Assays were performed using commercial reagent sets (manufacturer: Spectrum Diagnostics, Cairo, Egypt; SOD Kit Cat. No. 252-001; GSH-Px Cat. No. 253-002; CAT Cat. No. 254-003; UA Cat. No. 248-001). All assays were performed once per sample (no duplicates), and the manufacturer did not provide inter- or intra-assay coefficients of variation. Laboratory personnel were blinded to the participant group (patient/control) to minimize analytical bias. Salivary antioxidant levels were normalized to total protein concentration measured using the Bradford assay (Bio-Rad, USA), and mean salivary total-protein values were comparable between groups.

2.5. Analysis of Data

The statistical analysis to evaluate differences in antioxidant levels in saliva between the EM and control groups employed an independent t-test. Additionally, the relationship between AO levels in the two subgroups was analyzed using Pearson correlation. Data were tested for normality using the Shapiro–Wilk test before applying parametric analyses. Due to the exploratory nature and limited number of biomarkers, no adjustment for multiple comparisons was applied; however, p-values are reported exactly to allow interpretation. Salivary flow rate was within the normal expected physiological range in participants; therefore, no adjustment for flow rate was applied, but this is acknowledged as a potential influence in interpretation.

3. RESULTS

The study included two groups: patients and a control group, each comprising 45 participants (21 males and 24 females). For age distribution, the mean age of the patients was 30 years (18-43), while the control group had a mean age of 34 years (18-48) (Table 1).

Table 1.
Age and gender distribution of EM patients and controls.
- Age (Years) Sex
Means Range Male Female
EM (n=45) 30 18-43 21 24
Controls (n=45) 34 18-48 21 24

The SOD grade in the patient group's saliva was lower than in the control group (mean difference = 0.59, 95% CI: 0.43–0.75, effect size = 1.51, P < 0.001). Similarly, both GSH-Px and UA were significantly reduced in patients compared to controls (GSH-Px mean difference = 0.62, 95% CI: 0.51–0.73, effect size = 2.63, P < 0.001; UA mean difference = 1.62, 95% CI: 1.42–1.82, effect size = 3.48, P < 0.001).

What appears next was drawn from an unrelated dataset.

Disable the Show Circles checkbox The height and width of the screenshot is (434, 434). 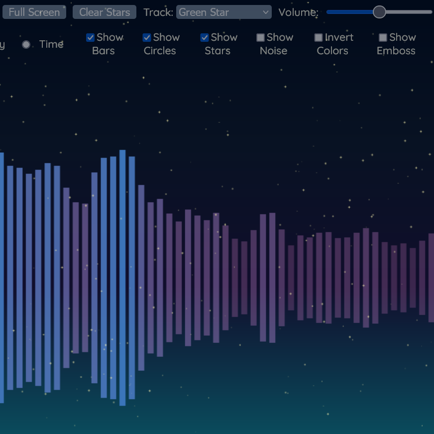(147, 37)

For CAT, the difference was smaller but still significant (mean of difference = 0.29, 95% CI: 0.15–0.43, effect size = 0.87, P = 0.02), with controls showing higher levels (Fig. 1 and Table 2).

Fig. (1).

Comparison between the levels of AOs between the control and the patient groups. SOD = Superoxide Dismutase. GSH-Px = Glutathione Peroxidase. CAT = Catalase. UA =Uric acid.

Table 2.
Salivary levels of antioxidants in patients and healthy controls.
- EM (n=45) Controls (n=45) CL (Effect Size) P-value
SOD (U/mg Protein) (Mean±SD) 1.77±0.23 2.36±0.49 0.43-0.75 (1.51) <0.001*
GSH-Px (U/mg Protein) (Mean±SD) 1.29±0.22 1.92±0.28 0.51-0.73 (2.63) <0.001*
CAT (U/mg Protein) (Mean±SD) 0.81±0.23 1.103±0.40 0.15-0.43 (0.87) 0.02*
UA (mg/dl) (Mean±SD) 2.209±0.264 3.83±0.602 1.42-1.82 (3.48) <0.001*

Note: An independent t-test was used. *Significant at P-value <0.05. SD=standard deviation. CL=confidence intervals. SOD = Superoxide Dismutase. GSH-Px = Glutathione Peroxidase. CAT = Catalase. UA =Uric acid. EM=Erythema multiforme.

The salivary concentration of SOD in the single episode EM subgroup was approximately equal to that in the multiple episodes EM subgroup. For GSH-Px and UA, the salivary levels were slightly higher in the single-episode group of EM than in the numerous episodes group of EM. However, there was no significant difference (P-value >0.05), while the CAT salivary level of the single-episode EM was significantly higher (P-value <0.05) than that of the second group (Table 3). A post-hoc power calculation based on the observed effect size for catalase indicated approximately 70–75% statistical power to detect differences between subgroups, suggesting limited robustness for this outcome.

Table 3.
Salivary levels of AOs in the patients with subgroups (multiple episode group and single episode group).
- SOD (U/mg Protein) GSH-Px (U/mg Protein) CAT (U/mg Protein) UA (mg/dl)
Single episode (n=29) 1.757 ± 0.222 1.32 ± 0.146 0.885 ± 0.128 2.259 ± 0.207
Multiple episodes (n=16) 1.79 ± 0.272 1.249 ± 0.32 0.676 ± 0.323 2.118 ± 0.334
P-value 0.653 0.372 0.023* 0.139

Note: An independent t-test was used. Values were displayed as standard deviation and mean; *significant at P-value < 0.05. GSH-Px = Glutathione Peroxidase. SOD = Superoxide Dismutase. UA =Uric acid. CAT = Catalase. Results displayed as Mean±SD.

4. DISCUSSION

This study introduces the first evidence, to our knowledge, of a mediated salivary AO system for patients with Erythema Multiforme (EM). The results indicated decreased levels of non-enzymatic (UA) AOs and salivary enzymatic (SOD, GSH-PX, CAT) in those EM patients compared to healthy controls. Additionally, this study found that patients with recurrent EM episodes have lower catalase levels than those with a single attack. The global result suggests that the disturbances in the environments of AOs could be an essential setting of EM`s pathophysiology, affecting even the disease recurrence.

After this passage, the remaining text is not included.